◆ YOUR OBJECTIVE: Write out, without any change, the lines in the material below that run from the line with "Screen dimensions: 1204x983" through the line with "Given: Toggle password visibility eye icon", both included.
■ ■ ■
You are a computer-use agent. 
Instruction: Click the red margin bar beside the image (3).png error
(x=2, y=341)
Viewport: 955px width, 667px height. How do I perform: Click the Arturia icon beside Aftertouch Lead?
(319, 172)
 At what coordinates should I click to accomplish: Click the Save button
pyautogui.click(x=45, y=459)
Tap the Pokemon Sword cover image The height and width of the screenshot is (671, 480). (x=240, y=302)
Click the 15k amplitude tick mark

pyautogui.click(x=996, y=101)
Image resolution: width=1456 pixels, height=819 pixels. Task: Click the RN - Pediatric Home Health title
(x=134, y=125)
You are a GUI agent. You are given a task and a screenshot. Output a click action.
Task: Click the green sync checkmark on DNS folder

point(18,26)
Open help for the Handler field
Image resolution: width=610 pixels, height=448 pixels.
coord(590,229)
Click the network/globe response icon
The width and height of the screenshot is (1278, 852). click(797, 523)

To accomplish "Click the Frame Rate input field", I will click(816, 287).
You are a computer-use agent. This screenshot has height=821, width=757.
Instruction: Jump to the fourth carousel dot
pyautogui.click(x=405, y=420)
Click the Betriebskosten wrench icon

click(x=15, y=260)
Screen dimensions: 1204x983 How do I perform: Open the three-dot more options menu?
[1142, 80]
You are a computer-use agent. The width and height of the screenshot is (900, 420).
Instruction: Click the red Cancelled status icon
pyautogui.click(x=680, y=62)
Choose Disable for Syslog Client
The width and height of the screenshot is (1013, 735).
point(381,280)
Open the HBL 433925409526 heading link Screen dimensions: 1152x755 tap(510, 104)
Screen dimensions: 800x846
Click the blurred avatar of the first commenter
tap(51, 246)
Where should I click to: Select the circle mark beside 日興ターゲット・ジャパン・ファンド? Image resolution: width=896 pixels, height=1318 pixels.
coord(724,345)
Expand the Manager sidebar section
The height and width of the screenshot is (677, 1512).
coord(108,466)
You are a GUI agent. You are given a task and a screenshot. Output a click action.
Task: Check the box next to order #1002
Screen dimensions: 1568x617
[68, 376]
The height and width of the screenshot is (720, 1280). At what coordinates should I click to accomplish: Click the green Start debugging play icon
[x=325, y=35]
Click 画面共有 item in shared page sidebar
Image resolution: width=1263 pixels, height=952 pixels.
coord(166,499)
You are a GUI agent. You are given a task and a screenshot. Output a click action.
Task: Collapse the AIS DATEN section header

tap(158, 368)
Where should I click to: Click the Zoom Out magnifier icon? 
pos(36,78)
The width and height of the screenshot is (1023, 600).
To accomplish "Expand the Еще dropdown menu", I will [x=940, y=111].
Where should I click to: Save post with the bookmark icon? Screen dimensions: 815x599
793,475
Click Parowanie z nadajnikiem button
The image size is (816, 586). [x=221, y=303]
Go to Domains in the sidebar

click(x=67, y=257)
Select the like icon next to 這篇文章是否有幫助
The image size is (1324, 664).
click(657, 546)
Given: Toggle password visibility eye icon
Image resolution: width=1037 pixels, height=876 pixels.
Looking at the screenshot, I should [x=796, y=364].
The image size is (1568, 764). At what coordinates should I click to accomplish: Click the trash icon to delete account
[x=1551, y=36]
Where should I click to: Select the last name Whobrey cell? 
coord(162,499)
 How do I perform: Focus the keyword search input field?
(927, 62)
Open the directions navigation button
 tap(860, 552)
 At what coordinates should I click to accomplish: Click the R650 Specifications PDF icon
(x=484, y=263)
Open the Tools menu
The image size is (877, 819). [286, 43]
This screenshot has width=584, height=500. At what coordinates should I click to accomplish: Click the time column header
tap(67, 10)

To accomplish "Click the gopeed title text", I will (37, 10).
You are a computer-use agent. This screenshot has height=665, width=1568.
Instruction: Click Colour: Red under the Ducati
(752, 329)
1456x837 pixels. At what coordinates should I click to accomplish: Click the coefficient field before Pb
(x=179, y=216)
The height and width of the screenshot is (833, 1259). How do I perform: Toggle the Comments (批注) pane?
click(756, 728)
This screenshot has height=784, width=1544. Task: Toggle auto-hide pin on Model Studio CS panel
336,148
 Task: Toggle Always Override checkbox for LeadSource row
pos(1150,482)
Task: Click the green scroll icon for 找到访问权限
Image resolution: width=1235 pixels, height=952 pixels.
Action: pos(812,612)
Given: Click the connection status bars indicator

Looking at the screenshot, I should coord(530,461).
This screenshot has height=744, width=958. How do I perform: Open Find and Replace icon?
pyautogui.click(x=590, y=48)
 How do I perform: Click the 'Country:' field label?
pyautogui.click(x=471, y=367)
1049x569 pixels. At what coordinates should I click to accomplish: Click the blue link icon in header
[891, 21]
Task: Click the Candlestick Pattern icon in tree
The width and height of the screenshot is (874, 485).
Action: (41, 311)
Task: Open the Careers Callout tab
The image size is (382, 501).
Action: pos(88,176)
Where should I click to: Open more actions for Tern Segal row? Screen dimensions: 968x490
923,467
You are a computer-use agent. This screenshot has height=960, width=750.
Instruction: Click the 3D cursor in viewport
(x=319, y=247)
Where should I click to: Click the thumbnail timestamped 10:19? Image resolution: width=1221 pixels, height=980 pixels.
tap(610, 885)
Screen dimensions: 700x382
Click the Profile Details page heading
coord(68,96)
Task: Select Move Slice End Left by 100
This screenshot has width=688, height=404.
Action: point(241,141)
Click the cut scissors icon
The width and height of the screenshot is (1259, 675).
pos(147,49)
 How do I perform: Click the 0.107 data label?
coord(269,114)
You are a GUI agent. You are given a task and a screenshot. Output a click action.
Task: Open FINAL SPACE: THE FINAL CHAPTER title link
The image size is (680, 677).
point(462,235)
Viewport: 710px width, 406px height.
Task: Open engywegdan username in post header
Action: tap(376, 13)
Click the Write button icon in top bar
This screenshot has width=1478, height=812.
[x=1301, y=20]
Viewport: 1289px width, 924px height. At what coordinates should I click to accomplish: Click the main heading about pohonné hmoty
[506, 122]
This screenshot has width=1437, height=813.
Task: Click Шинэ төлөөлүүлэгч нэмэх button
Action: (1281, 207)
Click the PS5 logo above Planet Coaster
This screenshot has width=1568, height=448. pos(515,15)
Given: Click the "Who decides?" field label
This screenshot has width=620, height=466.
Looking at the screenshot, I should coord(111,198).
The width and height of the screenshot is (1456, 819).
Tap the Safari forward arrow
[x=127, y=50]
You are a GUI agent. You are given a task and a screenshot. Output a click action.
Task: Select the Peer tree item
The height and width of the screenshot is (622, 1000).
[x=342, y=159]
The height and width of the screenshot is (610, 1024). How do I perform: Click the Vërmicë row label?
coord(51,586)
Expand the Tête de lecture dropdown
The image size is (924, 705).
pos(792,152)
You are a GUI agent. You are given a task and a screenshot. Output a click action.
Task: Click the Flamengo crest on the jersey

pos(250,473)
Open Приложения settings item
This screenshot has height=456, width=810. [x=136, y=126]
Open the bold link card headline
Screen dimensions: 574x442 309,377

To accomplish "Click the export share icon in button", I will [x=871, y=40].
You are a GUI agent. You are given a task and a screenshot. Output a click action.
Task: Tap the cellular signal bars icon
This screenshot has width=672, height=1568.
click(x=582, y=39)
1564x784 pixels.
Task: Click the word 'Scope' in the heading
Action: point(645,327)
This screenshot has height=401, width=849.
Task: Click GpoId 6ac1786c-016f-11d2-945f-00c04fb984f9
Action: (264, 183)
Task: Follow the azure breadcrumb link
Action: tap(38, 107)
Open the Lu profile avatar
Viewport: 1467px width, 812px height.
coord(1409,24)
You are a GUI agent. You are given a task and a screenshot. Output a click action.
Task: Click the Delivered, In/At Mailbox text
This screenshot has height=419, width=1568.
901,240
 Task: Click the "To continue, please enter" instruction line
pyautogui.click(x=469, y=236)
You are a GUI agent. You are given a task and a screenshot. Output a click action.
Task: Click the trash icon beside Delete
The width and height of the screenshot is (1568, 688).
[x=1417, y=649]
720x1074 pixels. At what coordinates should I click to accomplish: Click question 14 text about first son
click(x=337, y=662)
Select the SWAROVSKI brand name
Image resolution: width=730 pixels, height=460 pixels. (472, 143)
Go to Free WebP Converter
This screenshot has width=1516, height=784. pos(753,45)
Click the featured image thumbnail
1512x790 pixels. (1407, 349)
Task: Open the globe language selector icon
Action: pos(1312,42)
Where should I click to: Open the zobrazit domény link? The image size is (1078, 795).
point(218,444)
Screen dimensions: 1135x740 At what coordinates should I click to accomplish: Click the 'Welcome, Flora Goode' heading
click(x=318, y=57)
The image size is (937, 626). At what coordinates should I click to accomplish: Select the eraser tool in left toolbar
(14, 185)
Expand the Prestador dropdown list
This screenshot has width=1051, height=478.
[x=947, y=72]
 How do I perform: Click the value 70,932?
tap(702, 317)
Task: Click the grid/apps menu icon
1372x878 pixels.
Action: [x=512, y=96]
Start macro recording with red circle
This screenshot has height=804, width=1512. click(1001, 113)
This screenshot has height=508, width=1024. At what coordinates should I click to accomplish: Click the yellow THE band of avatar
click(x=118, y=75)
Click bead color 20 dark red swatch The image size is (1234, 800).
■ ■ ■
◆ ANSWER SECTION:
Screen dimensions: 1204x983 How do I perform: Open the three-dot more options menu?
[1142, 80]
You are a computer-use agent. The width and height of the screenshot is (900, 420).
Instruction: Click the red Cancelled status icon
pyautogui.click(x=680, y=62)
Choose Disable for Syslog Client
The width and height of the screenshot is (1013, 735).
point(381,280)
Open the HBL 433925409526 heading link Screen dimensions: 1152x755 tap(510, 104)
Screen dimensions: 800x846
Click the blurred avatar of the first commenter
tap(51, 246)
Where should I click to: Select the circle mark beside 日興ターゲット・ジャパン・ファンド? Image resolution: width=896 pixels, height=1318 pixels.
coord(724,345)
Expand the Manager sidebar section
The height and width of the screenshot is (677, 1512).
coord(108,466)
You are a GUI agent. You are given a task and a screenshot. Output a click action.
Task: Check the box next to order #1002
Screen dimensions: 1568x617
[68, 376]
The height and width of the screenshot is (720, 1280). At what coordinates should I click to accomplish: Click the green Start debugging play icon
[x=325, y=35]
Click 画面共有 item in shared page sidebar
Image resolution: width=1263 pixels, height=952 pixels.
coord(166,499)
You are a GUI agent. You are given a task and a screenshot. Output a click action.
Task: Collapse the AIS DATEN section header

tap(158, 368)
Where should I click to: Click the Zoom Out magnifier icon? 
pos(36,78)
The width and height of the screenshot is (1023, 600).
To accomplish "Expand the Еще dropdown menu", I will [x=940, y=111].
Where should I click to: Save post with the bookmark icon? Screen dimensions: 815x599
793,475
Click Parowanie z nadajnikiem button
The image size is (816, 586). [x=221, y=303]
Go to Domains in the sidebar

click(x=67, y=257)
Select the like icon next to 這篇文章是否有幫助
The image size is (1324, 664).
click(657, 546)
Given: Toggle password visibility eye icon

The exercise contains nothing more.